(DATASET ENTRIES)

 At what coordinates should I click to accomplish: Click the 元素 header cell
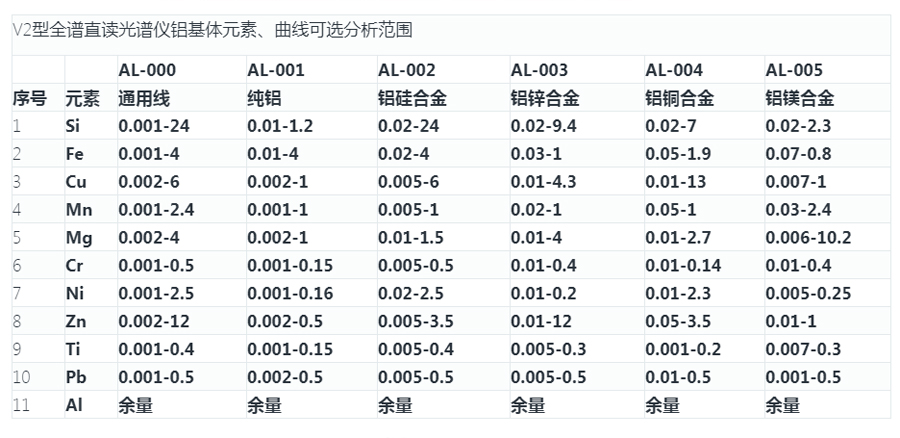point(83,99)
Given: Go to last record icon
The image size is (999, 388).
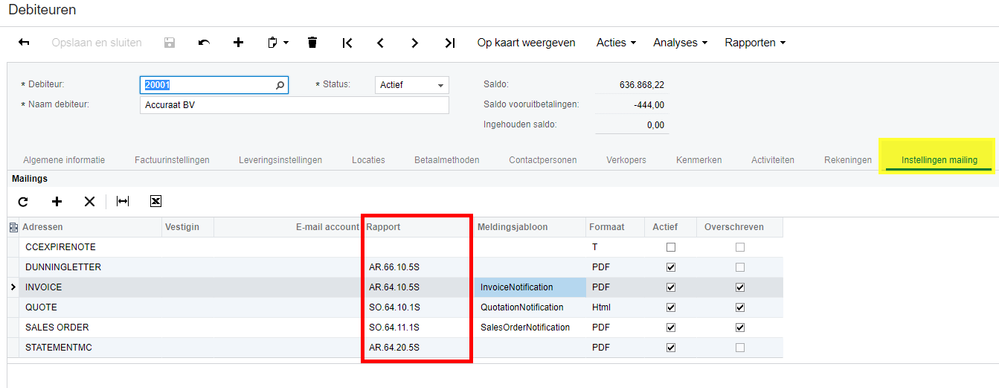Looking at the screenshot, I should click(x=450, y=43).
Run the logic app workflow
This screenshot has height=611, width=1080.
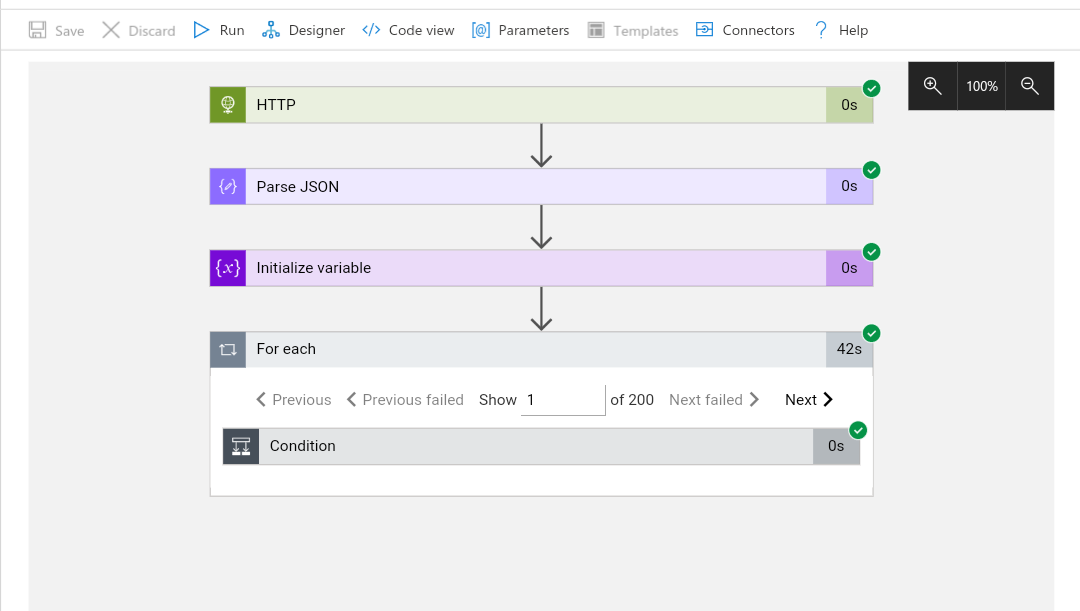[219, 30]
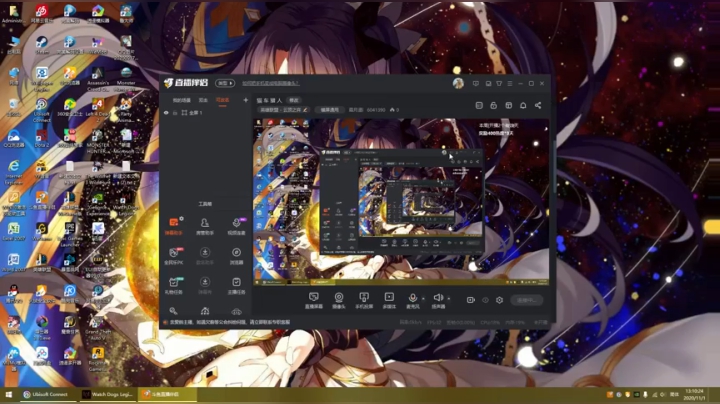Image resolution: width=720 pixels, height=404 pixels.
Task: Click the Watch Dogs Legion taskbar item
Action: point(107,394)
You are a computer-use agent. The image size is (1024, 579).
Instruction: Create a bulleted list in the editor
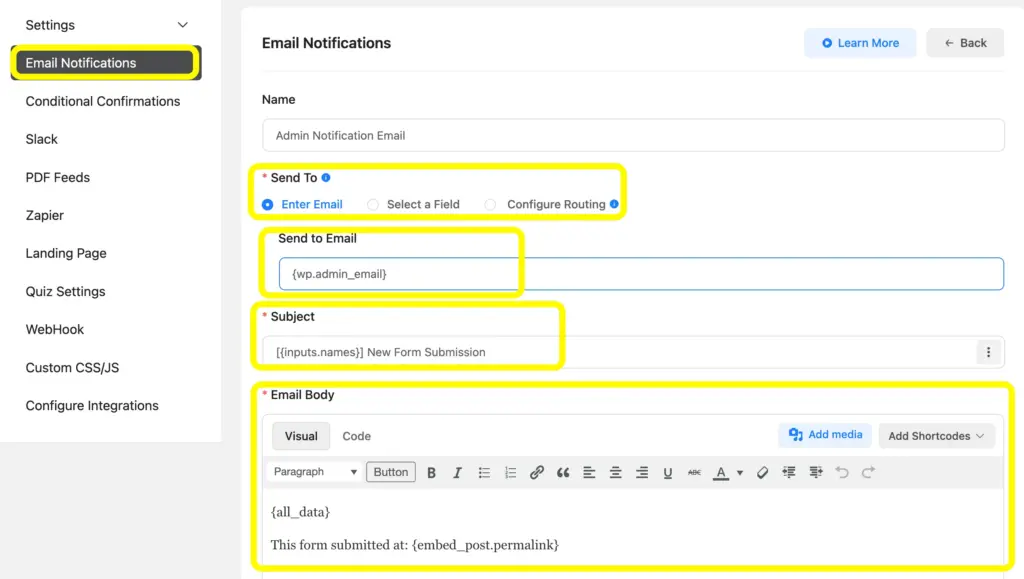tap(484, 471)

(End DATASET ENTRIES)

**PROBLEM TO WORK ON**.
The answer must be an exact copy of the records, with no images in it.

**RESULT OF THE EXERCISE**.
 At what coordinates should I click to accomplish: Click the 元素 header cell
point(83,99)
Given: Go to last record icon
The image size is (999, 388).
Looking at the screenshot, I should click(x=450, y=43).
Run the logic app workflow
This screenshot has height=611, width=1080.
[219, 30]
Image resolution: width=720 pixels, height=404 pixels.
Task: Click the Watch Dogs Legion taskbar item
Action: point(107,394)
You are a computer-use agent. The image size is (1024, 579).
Instruction: Create a bulleted list in the editor
tap(484, 471)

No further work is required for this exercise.